With a groan he turned from the window and hurled the whisky glass across the room.

2

 

 

 

Emma Cassidy was in the bath when her brother rang. Wrapped in a dark green bath sheet she sat down on the edge of her bed.

‘Hi, Paul. How are things in the City?’

‘Much as usual.’ He sounded depressed. ‘Em, I want to talk to you about Clare.’

‘Oh?’ Emma was suspicious.

‘You know she’s got very involved with this yoga stuff. She’s taking it very seriously.’

‘That’s a good thing, surely.’ Emma threw herself back on the heaped pillows. Downstairs, her daughter Julia was sitting watching children’s TV. For five minutes the house was peaceful. ‘I’ve done some yoga myself. It did wonders for my figure.’

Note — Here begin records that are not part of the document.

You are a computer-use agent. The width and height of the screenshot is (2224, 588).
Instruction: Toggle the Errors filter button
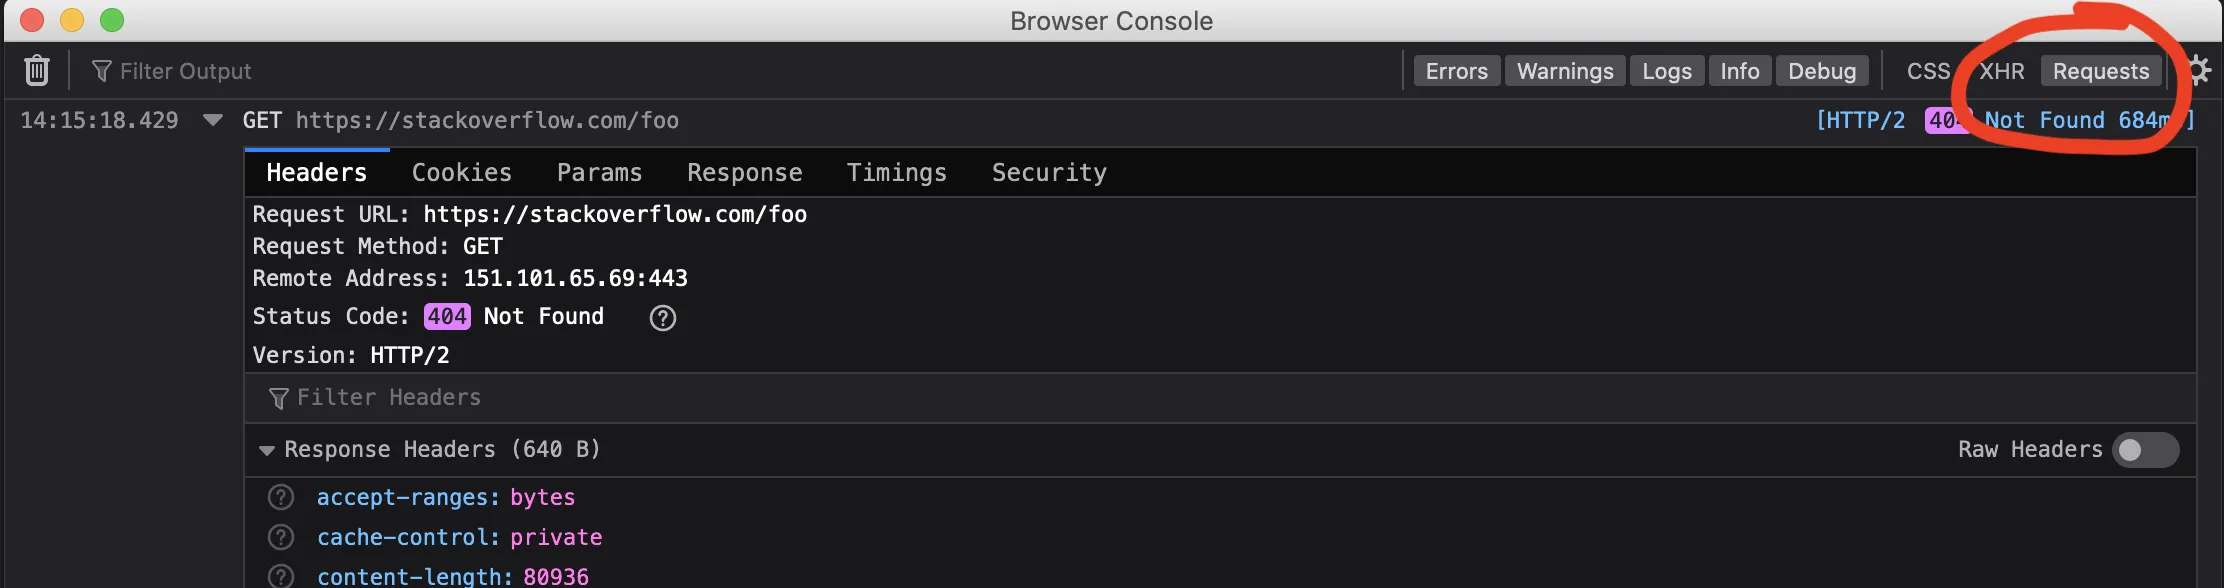(1456, 71)
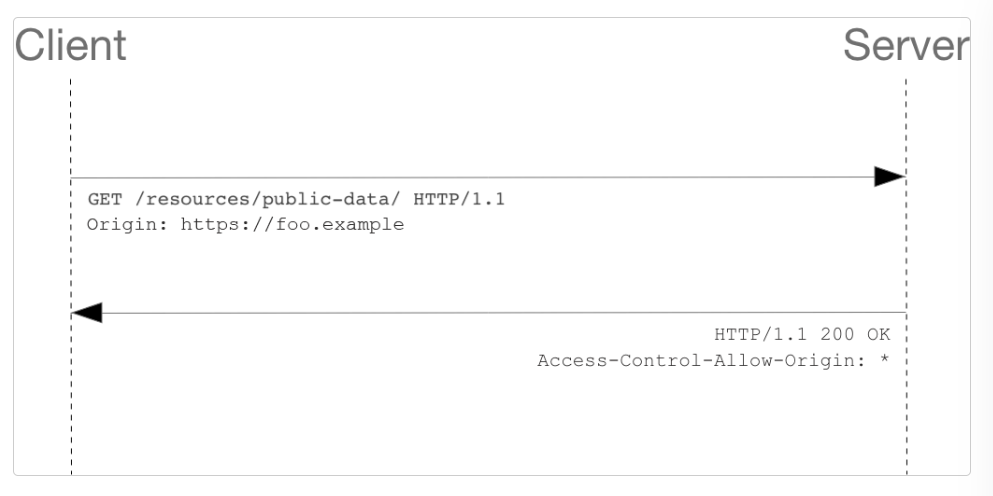The height and width of the screenshot is (496, 993).
Task: Click the word Origin: in the request header
Action: (x=127, y=225)
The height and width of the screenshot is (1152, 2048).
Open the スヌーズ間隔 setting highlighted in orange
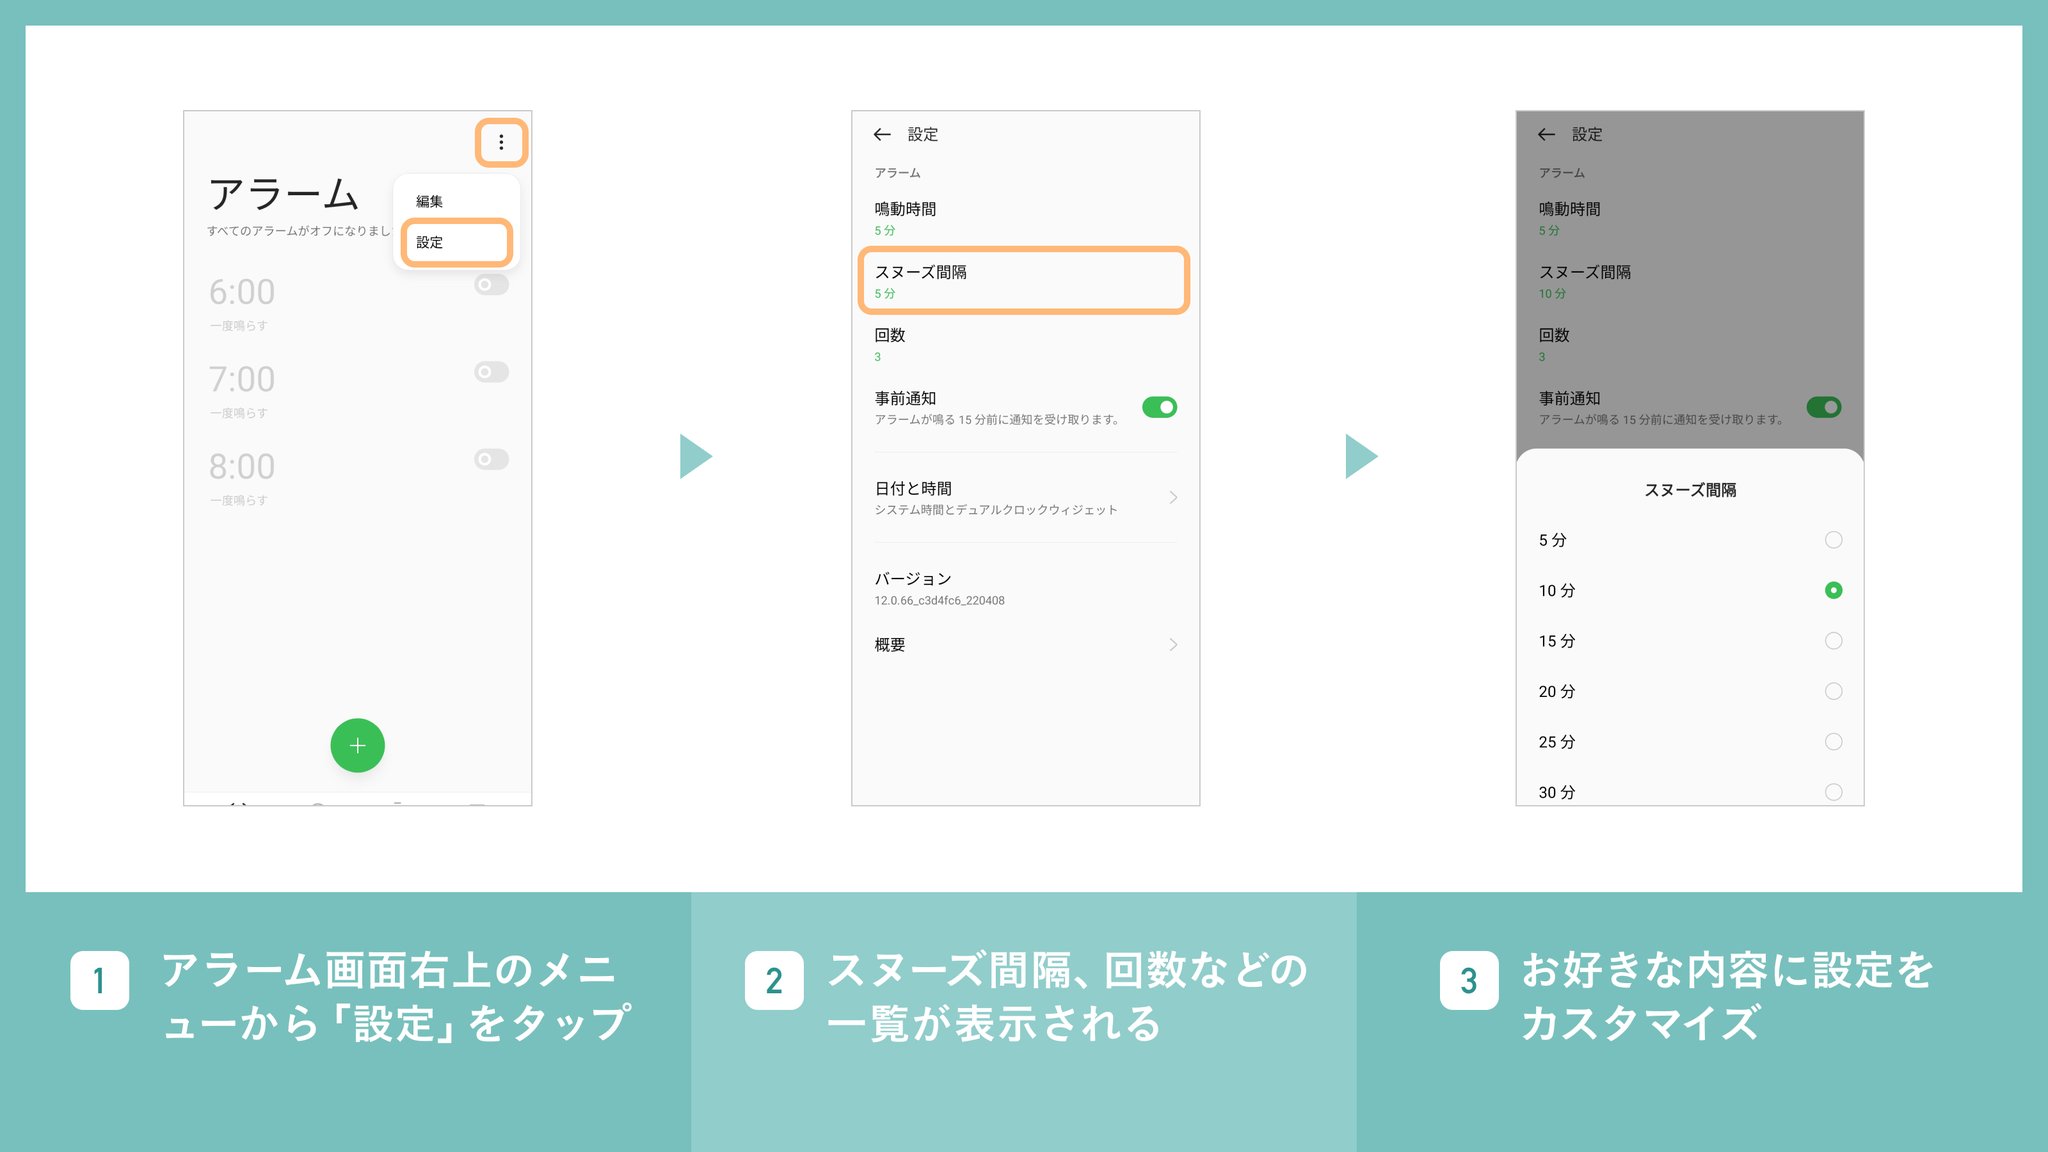(1024, 281)
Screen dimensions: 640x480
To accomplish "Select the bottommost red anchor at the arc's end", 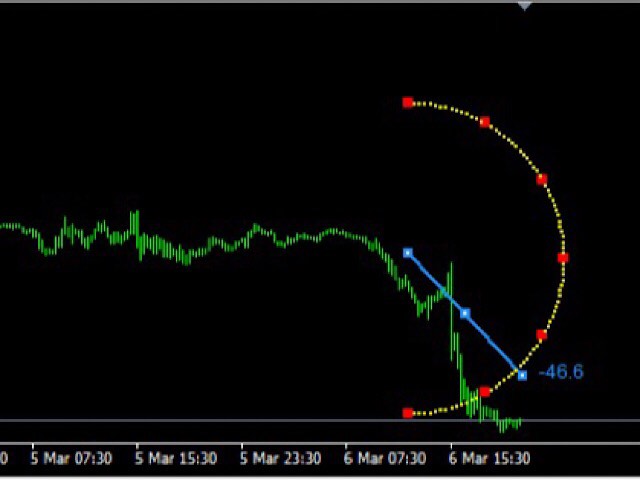I will point(408,413).
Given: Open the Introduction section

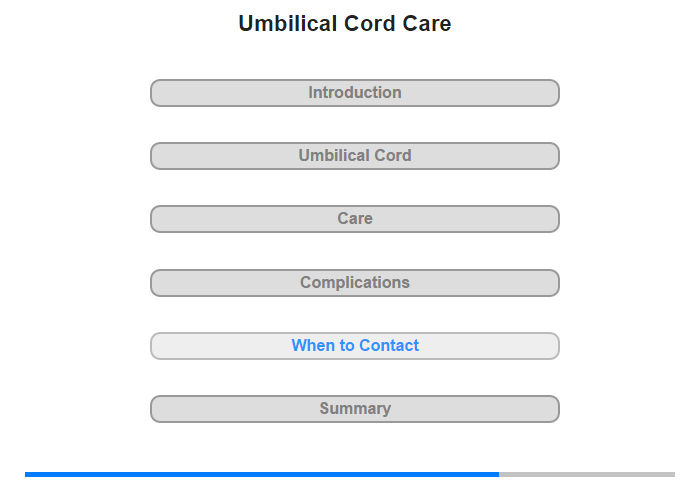Looking at the screenshot, I should tap(354, 93).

‘No doubt. But she is doing it because she is obsessed with this idea of having a baby.’ Paul’s voice was hard. ‘It’s crazy. She must stop thinking about it. I am sure now in my own mind that children would not be a good thing. Not for us. We manage fine without that encumbrance in our lives and we’ve got to find a way to put an end to this obsession of hers.’

There was a short silence, then Emma laughed uncertainly. ‘My God, Paul. I thought it was you who kept on about having a son all the time. It was you who was making poor Clare feel so bad about it.’

‘In which case I must disabuse her of the idea.’ Paul was abrupt. ‘I’ve changed my mind.’

Emma sat up straight. She frowned. ‘Has something happened, Paul? What is it?’

‘I’m thinking of Clare. She’s been under a lot of strain.’ He sounded repressive. ‘And she is taking this yoga too far. I don’t like the sound of this man who has been teaching her, or the thought of him wandering around my house. He is beginning to get her involved in some weird practices.’